** Begin PAGE EXTRACT **
ROCm · Micky774 · Feb 12, 2026 · Mar 5, 2026 · Mar 26, 2026 · Mar 31, 2026
@@ -0,0 +1,338 @@
+---
+name: ck-fused-attention-debugging
+description: Triage, investigate, debug, and isolate CK/AITER Fused Attention failures in TransformerEngine as integration vs kernel issues.
+---
+
+# CK Fused Attention Debugging Guide (TransformerEngine, ROCm)
+
+Use this playbook to quickly answer one question:
+**Is the failure in TE↔CK integration, or in the CK/AITER kernel itself?**
+
+---
+
+## 1) File layout and integration surface
+
+### Backend selection and dispatch (hipified — edit CUDA source, not `*_hip.cpp`)
** End PAGE EXTRACT **
** Begin SUPPLIED MATERIAL **
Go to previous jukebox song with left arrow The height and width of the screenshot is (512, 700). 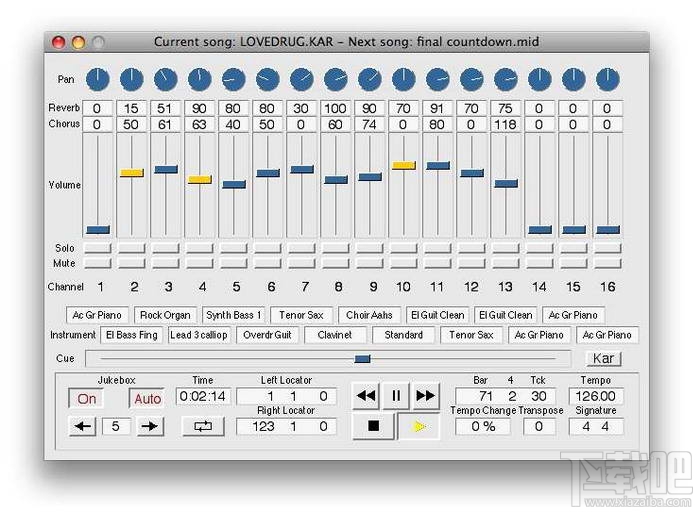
** End SUPPLIED MATERIAL **
**EXERCISE:** Continue the debugging guide for CK fused attention in TransformerEngine from its final heading, "Backend selection and dispatch".

**TASK RESULT:**
+| File | Role |
+|---|---|
+| `transformer_engine/common/fused_attn_rocm/fused_attn.cpp` | Runtime backend selection (`nvte_get_fused_attn_backend`), all `nvte_fused_attn_{fwd,bwd}*` entry points that dispatch to CK or AOTriton |
+| `transformer_engine/common/fused_attn_rocm/fused_attn_ck.cpp` | CK eligibility (`is_ck_backend_supported`), type/mask/stride conversions, workspace allocation, calls into `ck_fused_attn::ck_attn_{fwd,bwd}` and `ck_attn_varlen_{fwd,bwd}` |
+| `transformer_engine/common/fused_attn_rocm/fused_attn_aotriton.cpp` | AOTriton equivalent (useful for comparison when CK fails but AOTriton passes) |
+| `transformer_engine/common/fused_attn_rocm/utils.{h,cpp}` | `generateMatrixStrides`, `NVTE_QKV_Matrix` enum — stride computation shared by CK and AOTriton |
+
+### CK kernel wrappers (native ROCm — edit directly, NOT hipified)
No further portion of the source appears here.